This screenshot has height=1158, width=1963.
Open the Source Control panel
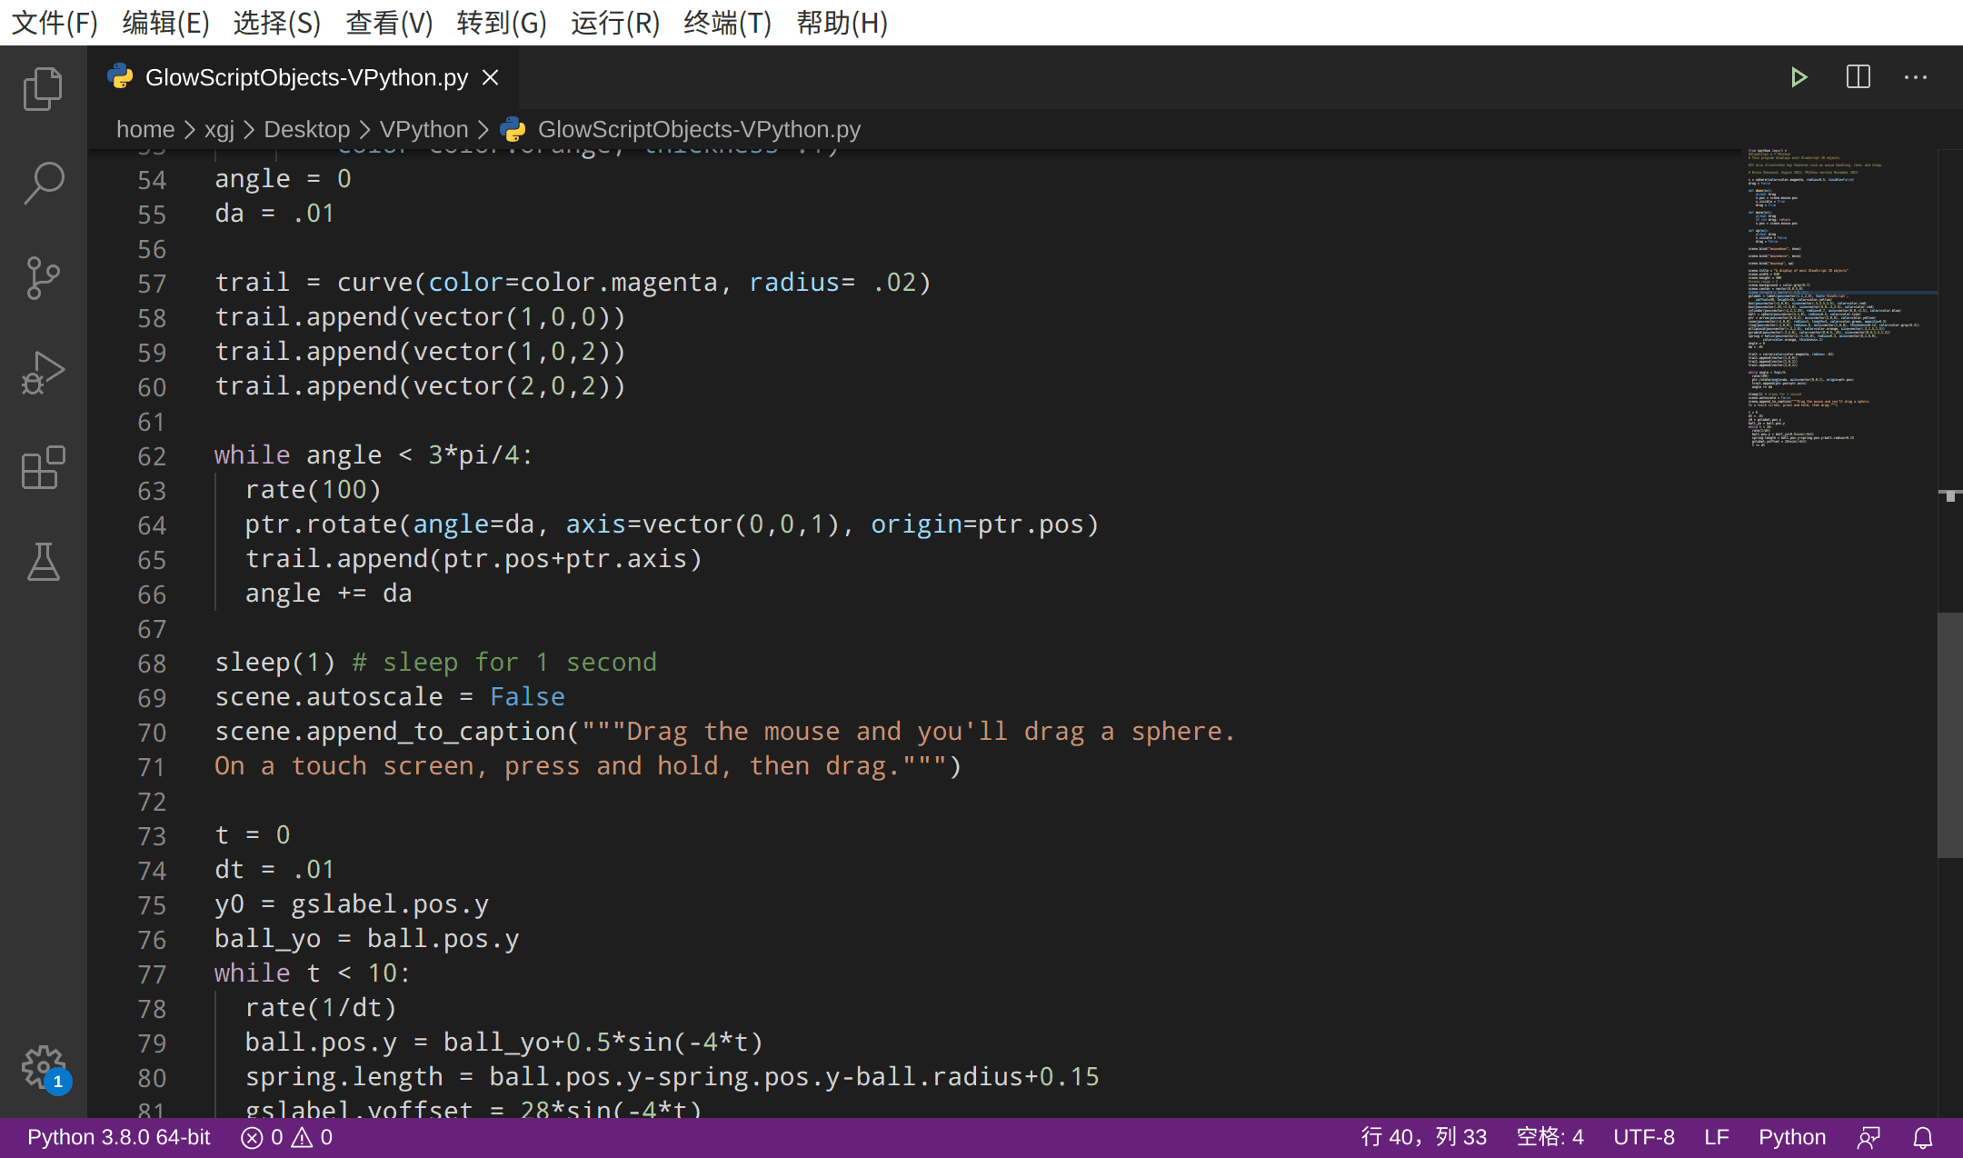point(43,278)
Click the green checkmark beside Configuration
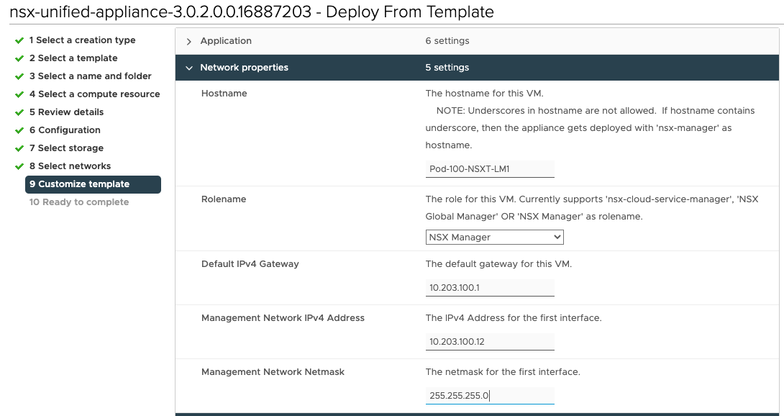Viewport: 784px width, 416px height. pyautogui.click(x=19, y=130)
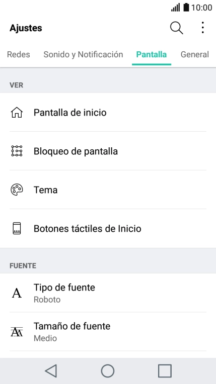The width and height of the screenshot is (216, 384).
Task: Go back with the triangle navigation button
Action: (51, 371)
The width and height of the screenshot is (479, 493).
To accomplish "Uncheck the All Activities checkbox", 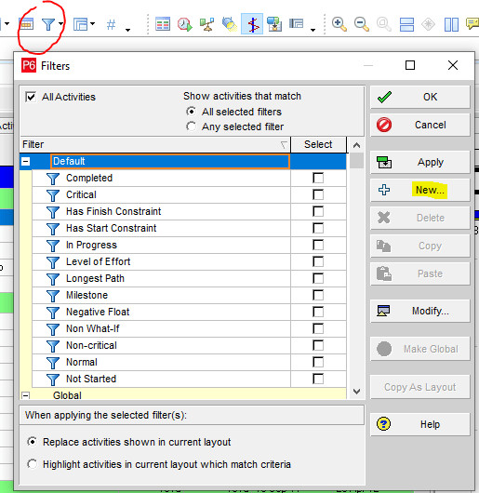I will 31,97.
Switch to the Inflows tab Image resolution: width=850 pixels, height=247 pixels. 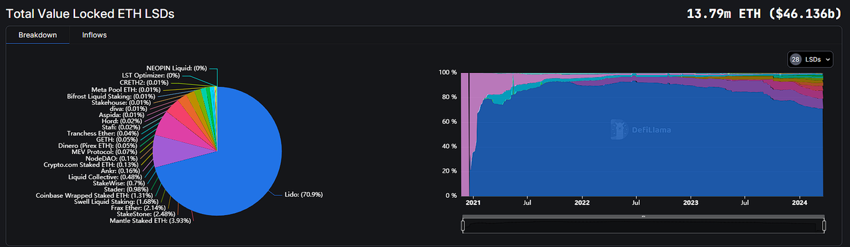(x=94, y=35)
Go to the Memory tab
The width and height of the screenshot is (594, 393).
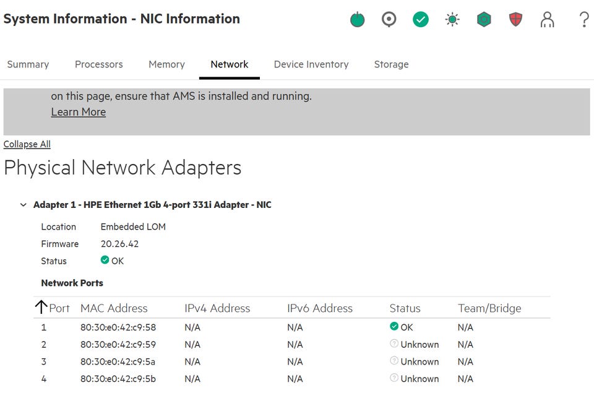click(166, 64)
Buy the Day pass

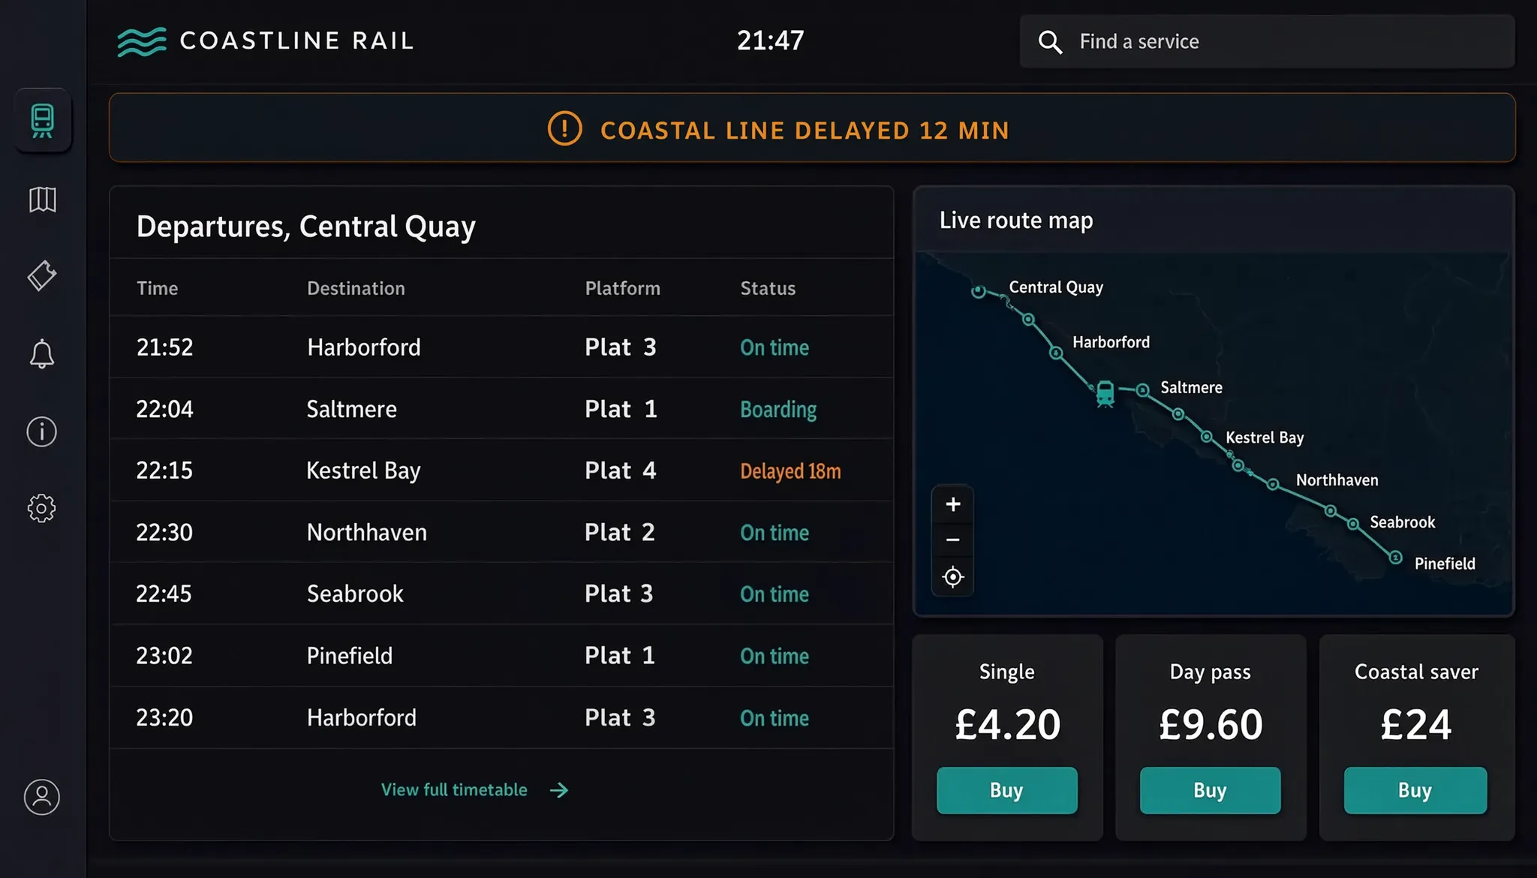(1211, 790)
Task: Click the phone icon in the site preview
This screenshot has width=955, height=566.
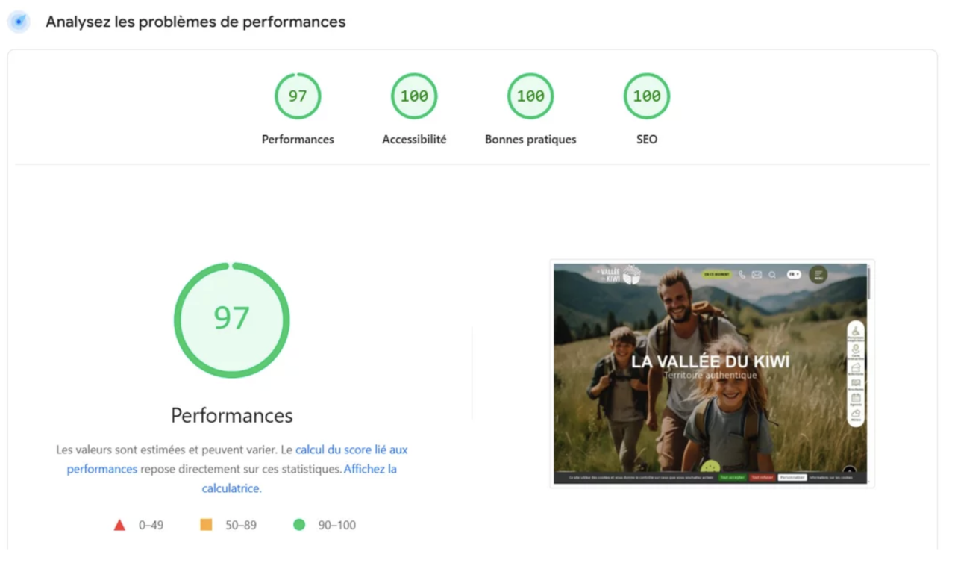Action: pos(742,275)
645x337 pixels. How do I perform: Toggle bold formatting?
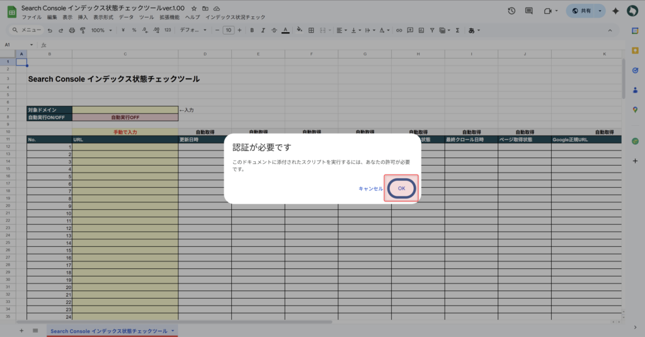[x=252, y=30]
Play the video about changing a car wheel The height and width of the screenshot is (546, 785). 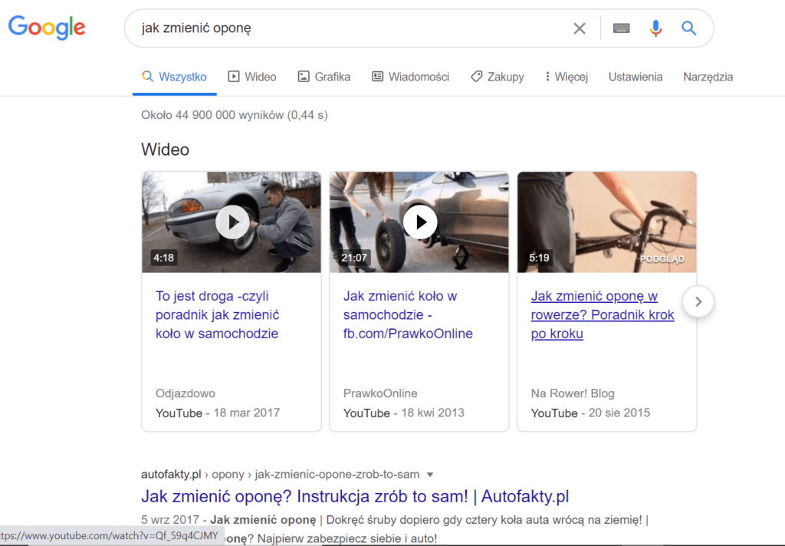click(231, 222)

----------------

§ **Exercise description**
Copy out every line of the records above that contains the word "Task", matching case exactly.

§ **Exercise result**
Task: Go back with the triangle navigation button
Task: Click the phone icon in the site preview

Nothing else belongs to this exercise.